On February 14, 1983, Kev filed suit, pursuant to 42 U.S.C. § 1983, in the United States District Court for the Western District of Washington, seeking a preliminary and permanent injunction and a declaratory judgment finding Ordinance No. 92 unconstitutional. Three weeks later, the County Board of Commissioners passed Ordinance No. 92-A as an amendment to Ordinance No. 92. Kev then filed an amended complaint challenging, on constitutional grounds, the provisions of Ordinance No. 92 as amended by Ordinance No. 92-A ("the ordinance"). Primarily, Kev alleges that topless dancing is entitled to first amendment protection and that the ordinance unduly restricts the exercise of that protected right.

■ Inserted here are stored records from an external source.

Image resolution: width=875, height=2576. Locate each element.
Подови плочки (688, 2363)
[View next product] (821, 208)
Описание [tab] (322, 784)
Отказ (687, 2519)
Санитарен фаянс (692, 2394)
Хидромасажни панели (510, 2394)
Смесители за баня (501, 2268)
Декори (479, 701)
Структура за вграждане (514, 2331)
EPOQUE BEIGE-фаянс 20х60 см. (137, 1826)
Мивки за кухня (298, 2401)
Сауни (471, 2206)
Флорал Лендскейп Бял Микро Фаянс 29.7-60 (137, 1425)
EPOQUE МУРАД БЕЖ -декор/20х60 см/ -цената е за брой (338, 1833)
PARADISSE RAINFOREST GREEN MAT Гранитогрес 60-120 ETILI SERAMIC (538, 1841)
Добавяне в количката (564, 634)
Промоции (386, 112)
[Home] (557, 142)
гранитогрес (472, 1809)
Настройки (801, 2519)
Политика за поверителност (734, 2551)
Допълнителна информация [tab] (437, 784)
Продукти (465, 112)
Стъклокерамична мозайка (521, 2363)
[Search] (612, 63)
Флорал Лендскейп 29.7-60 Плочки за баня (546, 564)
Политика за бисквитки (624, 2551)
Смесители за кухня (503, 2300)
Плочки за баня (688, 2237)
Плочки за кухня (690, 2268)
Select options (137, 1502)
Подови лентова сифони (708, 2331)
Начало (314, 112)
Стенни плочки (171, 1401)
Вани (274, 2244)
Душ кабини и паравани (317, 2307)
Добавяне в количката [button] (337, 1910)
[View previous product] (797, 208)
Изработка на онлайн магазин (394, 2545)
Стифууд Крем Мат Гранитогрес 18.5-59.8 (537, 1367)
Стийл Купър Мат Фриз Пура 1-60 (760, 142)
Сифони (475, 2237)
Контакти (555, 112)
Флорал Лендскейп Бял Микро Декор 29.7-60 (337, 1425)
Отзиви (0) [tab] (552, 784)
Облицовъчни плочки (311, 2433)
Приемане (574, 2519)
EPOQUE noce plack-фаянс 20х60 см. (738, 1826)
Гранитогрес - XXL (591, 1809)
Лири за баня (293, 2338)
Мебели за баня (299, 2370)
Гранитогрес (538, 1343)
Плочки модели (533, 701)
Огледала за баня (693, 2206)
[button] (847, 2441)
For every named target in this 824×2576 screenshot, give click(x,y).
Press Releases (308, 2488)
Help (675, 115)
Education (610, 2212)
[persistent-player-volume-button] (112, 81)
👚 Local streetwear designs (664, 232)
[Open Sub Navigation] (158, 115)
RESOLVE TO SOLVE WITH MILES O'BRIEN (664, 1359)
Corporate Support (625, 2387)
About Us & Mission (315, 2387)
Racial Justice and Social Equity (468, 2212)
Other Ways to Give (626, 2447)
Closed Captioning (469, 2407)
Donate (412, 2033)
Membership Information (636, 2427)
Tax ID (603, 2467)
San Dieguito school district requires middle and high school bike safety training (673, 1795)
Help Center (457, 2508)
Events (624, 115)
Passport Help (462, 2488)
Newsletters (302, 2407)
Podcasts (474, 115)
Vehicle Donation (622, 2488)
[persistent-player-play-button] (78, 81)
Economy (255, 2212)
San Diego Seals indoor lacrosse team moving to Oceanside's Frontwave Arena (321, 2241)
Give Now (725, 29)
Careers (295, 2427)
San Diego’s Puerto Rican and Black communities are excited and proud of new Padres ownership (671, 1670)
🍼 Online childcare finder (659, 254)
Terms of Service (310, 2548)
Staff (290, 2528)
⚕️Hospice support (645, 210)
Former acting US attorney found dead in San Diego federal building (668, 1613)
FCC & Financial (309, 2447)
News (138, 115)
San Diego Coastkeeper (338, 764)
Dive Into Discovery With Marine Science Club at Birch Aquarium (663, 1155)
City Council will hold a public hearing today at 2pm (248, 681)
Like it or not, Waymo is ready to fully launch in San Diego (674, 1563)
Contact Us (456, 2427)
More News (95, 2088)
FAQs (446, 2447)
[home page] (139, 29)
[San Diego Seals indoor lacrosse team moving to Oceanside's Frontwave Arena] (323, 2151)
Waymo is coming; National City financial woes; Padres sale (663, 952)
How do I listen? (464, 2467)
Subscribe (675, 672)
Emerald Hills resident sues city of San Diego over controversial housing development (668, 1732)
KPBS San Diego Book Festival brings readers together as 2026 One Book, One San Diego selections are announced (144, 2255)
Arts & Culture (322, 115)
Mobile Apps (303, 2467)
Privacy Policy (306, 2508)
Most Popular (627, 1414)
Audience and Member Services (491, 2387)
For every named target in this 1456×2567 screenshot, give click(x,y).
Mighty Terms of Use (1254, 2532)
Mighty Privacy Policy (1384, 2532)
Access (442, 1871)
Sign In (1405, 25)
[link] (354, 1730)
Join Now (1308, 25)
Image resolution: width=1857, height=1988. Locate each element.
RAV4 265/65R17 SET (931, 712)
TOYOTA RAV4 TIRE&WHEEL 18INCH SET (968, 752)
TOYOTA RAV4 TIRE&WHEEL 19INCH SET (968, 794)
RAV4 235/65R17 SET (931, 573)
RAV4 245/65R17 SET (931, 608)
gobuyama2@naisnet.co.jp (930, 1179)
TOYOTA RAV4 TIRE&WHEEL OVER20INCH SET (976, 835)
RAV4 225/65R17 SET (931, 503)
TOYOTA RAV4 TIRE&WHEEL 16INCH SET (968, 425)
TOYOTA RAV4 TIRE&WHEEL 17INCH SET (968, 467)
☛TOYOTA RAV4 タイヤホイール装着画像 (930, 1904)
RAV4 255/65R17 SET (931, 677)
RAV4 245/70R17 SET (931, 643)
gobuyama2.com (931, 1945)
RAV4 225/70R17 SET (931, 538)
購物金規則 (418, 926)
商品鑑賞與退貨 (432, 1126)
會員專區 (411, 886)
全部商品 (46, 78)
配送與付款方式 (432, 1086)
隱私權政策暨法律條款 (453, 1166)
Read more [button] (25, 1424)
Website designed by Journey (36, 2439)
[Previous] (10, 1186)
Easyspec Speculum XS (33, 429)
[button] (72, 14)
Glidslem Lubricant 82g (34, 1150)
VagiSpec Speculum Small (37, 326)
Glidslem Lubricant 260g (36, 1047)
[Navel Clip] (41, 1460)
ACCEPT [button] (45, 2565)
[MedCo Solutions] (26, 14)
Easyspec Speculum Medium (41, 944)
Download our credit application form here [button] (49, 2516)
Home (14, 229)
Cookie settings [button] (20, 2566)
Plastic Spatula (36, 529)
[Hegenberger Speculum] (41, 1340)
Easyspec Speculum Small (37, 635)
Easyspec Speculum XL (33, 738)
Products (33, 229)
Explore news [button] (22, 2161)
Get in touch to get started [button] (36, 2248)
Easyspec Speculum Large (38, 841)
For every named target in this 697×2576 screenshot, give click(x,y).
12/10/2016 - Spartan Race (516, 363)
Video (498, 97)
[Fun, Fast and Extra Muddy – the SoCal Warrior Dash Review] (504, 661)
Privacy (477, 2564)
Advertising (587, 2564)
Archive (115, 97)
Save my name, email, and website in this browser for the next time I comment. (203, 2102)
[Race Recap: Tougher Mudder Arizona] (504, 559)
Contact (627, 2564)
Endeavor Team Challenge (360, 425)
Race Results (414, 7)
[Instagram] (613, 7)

The ordinance defines an "erotic dance studio" as "a fixed place of business which emphasizes and seeks, through one or more dancers, to arouse or excite the patrons' sexual desires." Sections 2c and 3a. The ordinance regulates erotic dance studios in various ways. It requires licensing of erotic dance studios and their dancers. Sections 3-6. It also requires that dancers and patrons be at least eighteen years of age; that dancing occur on a raised platform at least ten feet from patrons; and that all books and records of erotic dance studios be open to official inspection. Sections 9d, e, i, j, and Section 10. The ordinance also proscribes the sale or possession of intoxicating liquor and controlled substances, Section 9g; fondling or caressing between dancers and patrons, Section 9k; and the payment or receipt of gratuities, Sections 91 and m.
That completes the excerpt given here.